Q: When it was established over 77 years ago, the United Nations was created to stop wars. Look at the world today; it is full of violent conflicts from Ukraine to Ethiopia. Do you find it frustrating to work for the UN system in a world still at war?

Ahunna Eziakonwa:I do not find it frustrating to work for the UN system. I find it frustrating that we cannot always prevent the ugly consequences of war and the suffering and misery it creates for people. That frustrates me, and it keeps me up at night.

But I chose to work for the UN. It was a deliberate and intentional choice. There are many UN agencies; I work for the development arm of it. I think it is still the best chance that the world has to find a way to lay the foundations that help us to live in peace with each other. I have not found anything better.

When I am most tempted to doubt, and I guess I am fortunate in this sense, I am reminded of all the good work that I have seen and witnessed, all the lives that have been saved and improved, as well as all the dignity that has been established. I am reminded of my colleagues who have given their lives for this work.

Q: When is your moment of doubt?
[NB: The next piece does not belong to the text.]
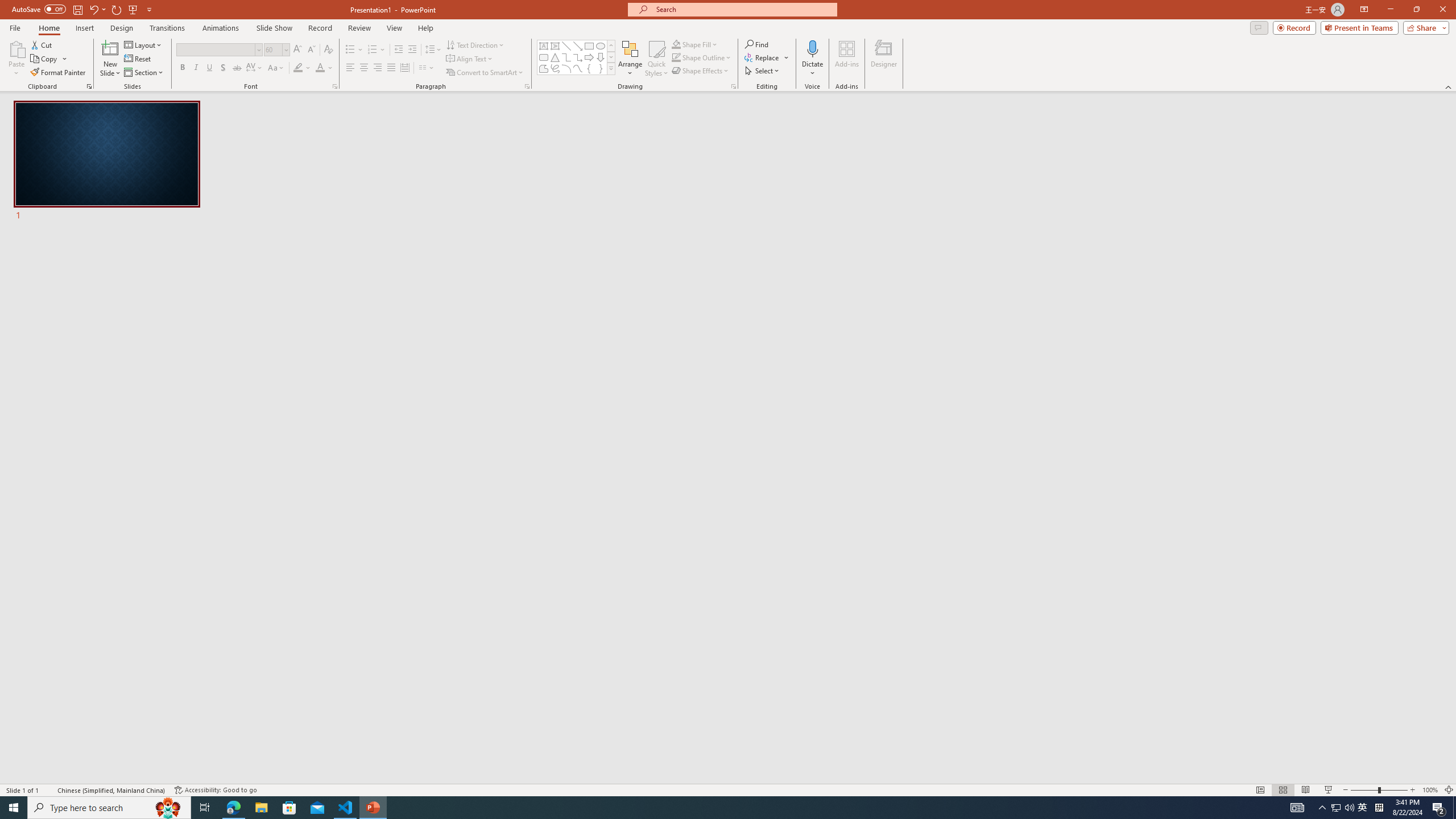  What do you see at coordinates (630, 59) in the screenshot?
I see `'Arrange'` at bounding box center [630, 59].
What would that be?  

It is often when multilateralism seems to be disintegrating; global solidarity and collective responsibility to protect and keep people safe and dignified seem to dwindle. We have seen that in the last few years. Multilateralism has always been presented as a solution, and it has worked at critical times in history with nations coming together to make a difference and the world better. But it was never perfect. It needed a facelift and a remake.

I still believe that an organisation like the UN can help remake that.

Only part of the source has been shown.